Réus divergem sobre suposta sacola de dinheiro para militares
Em uma acareação no STF nesta terça-feira (24), o tenente-coronel Mauro Cid e o general Walter Braga Netto mantiveram versões conflitantes em pontos cruciais de uma investigação que apura a suposta trama golpista. O principal embate foi a entrega de uma sacola de dinheiro, onde Cid alegou ter calculado o valor aproximado da quantia pelo peso da sacola de vinho, que estaria lacrada e não foi aberta.
Cid reafirmou que Braga Netto lhe entregou dinheiro em uma sacola de vinho no Palácio da Alvorada, que iria para militares. O pedido pela verba ocorreu logo após uma reunião sobre a possibilidade de uma mobilização para manter Bolsonaro no poder. Ele reiterou que o ex-ministro buscou “outros caminhos” para viabilizar os recursos depois que o PL se recusou a custear transporte, hospedagem e passagens de apoiadores.
Na versão de Braga Netto, ele nega a entrega de qualquer quantia em dinheiro a Cid. O general afirmou ter apenas direcionado o tenente-coronel para conversar com o então tesoureiro do PL, Coronel Azevedo, que informou sobre a impossibilidade do partido em fornecer o montante. Após a negativa do tesoureiro, Braga Netto alegou não ter mais tratado do assunto.
A defesa de Braga Netto questionou por que Cid não mencionou o suposto dinheiro no primeiro depoimento à Polícia Federal (PF). O tenente-coronel justificou que estaria “em choque” com a prisão de colegas no mesmo dia.
Após a acareação, o advogado de Braga Netto, José Luis de Oliveira, afirmou que o general chamou Cid de “mentiroso” em duas ocasiões durante a audiência. “O general Braga Netto chamou de mentiroso em duas oportunidades o senhor Cid, que permaneceu durante todo o ato com a cabeça baixa. Ele não retrucou quando teve a oportunidade de falar (…). Mauro Cid se contradisse mais ainda. Estava constrangido, de cabeça baixa”, disse o advogado ao sair do Supremo.
O advogado do ex-presidente, Celso Vilardi, também corroborou a acusação de que Cid teria mentido: “O delator fez o que ele tem feito reiteradamente. Ele mentiu e, ao meu ver, foi desmoralizado”.

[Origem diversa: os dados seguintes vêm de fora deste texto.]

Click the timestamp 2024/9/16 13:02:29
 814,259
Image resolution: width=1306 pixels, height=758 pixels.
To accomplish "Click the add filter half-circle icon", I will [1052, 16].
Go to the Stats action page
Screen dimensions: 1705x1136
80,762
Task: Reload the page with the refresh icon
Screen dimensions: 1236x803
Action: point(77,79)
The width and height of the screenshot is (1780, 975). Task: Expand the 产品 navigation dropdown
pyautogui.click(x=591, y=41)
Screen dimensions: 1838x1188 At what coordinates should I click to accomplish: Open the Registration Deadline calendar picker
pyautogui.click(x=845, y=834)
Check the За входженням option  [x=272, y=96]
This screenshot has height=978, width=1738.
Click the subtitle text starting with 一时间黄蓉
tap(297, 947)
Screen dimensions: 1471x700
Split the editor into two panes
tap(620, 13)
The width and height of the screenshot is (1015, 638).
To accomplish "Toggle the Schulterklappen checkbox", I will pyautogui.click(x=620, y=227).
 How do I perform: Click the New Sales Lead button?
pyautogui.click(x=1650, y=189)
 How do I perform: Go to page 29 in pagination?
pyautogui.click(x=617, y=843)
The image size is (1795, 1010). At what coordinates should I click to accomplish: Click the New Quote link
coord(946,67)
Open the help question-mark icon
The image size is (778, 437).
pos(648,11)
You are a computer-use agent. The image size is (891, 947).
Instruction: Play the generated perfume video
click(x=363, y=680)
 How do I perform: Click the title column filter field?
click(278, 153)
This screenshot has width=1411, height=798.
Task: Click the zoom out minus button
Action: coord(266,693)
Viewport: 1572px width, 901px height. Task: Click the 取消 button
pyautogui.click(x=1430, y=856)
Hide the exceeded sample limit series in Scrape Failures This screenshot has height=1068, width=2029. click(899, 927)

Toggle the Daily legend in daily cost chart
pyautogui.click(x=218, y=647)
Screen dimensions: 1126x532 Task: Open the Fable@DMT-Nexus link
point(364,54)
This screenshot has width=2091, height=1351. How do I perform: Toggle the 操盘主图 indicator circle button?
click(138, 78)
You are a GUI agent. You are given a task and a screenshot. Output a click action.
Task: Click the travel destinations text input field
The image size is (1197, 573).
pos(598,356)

Por outro lado, a advogada Vânia Bittencourt, que defende o tenente-coronel, negou qualquer contradição por parte de seu cliente: “Cid não se contradisse, manteve as mesmas versões, foram só dois pontos controvertidos. Se ele viu o Cid de cabeça baixa, eu não vi e eu estava do lado do Cid”.
A acareação durou quase duas horas. A sessão foi conduzida presencialmente por Alexandre de Moraes, e contou com a participação do ministro Luiz Fux e do PGR, Paulo Gonet. As portas estavam fechadas, e a gravação de áudio e vídeo foi proibida, mas as atas serão divulgadas.
Na sequência desta série de acareações, o ex-ministro Anderson Torres confrontará o ex-comandante do Exército Marco Antônio Freire Gomes. Esses procedimentos foram solicitados pelas defesas de Braga Netto e Torres com o objetivo de esclarecer contradições entre os relatos dos envolvidos na investigação.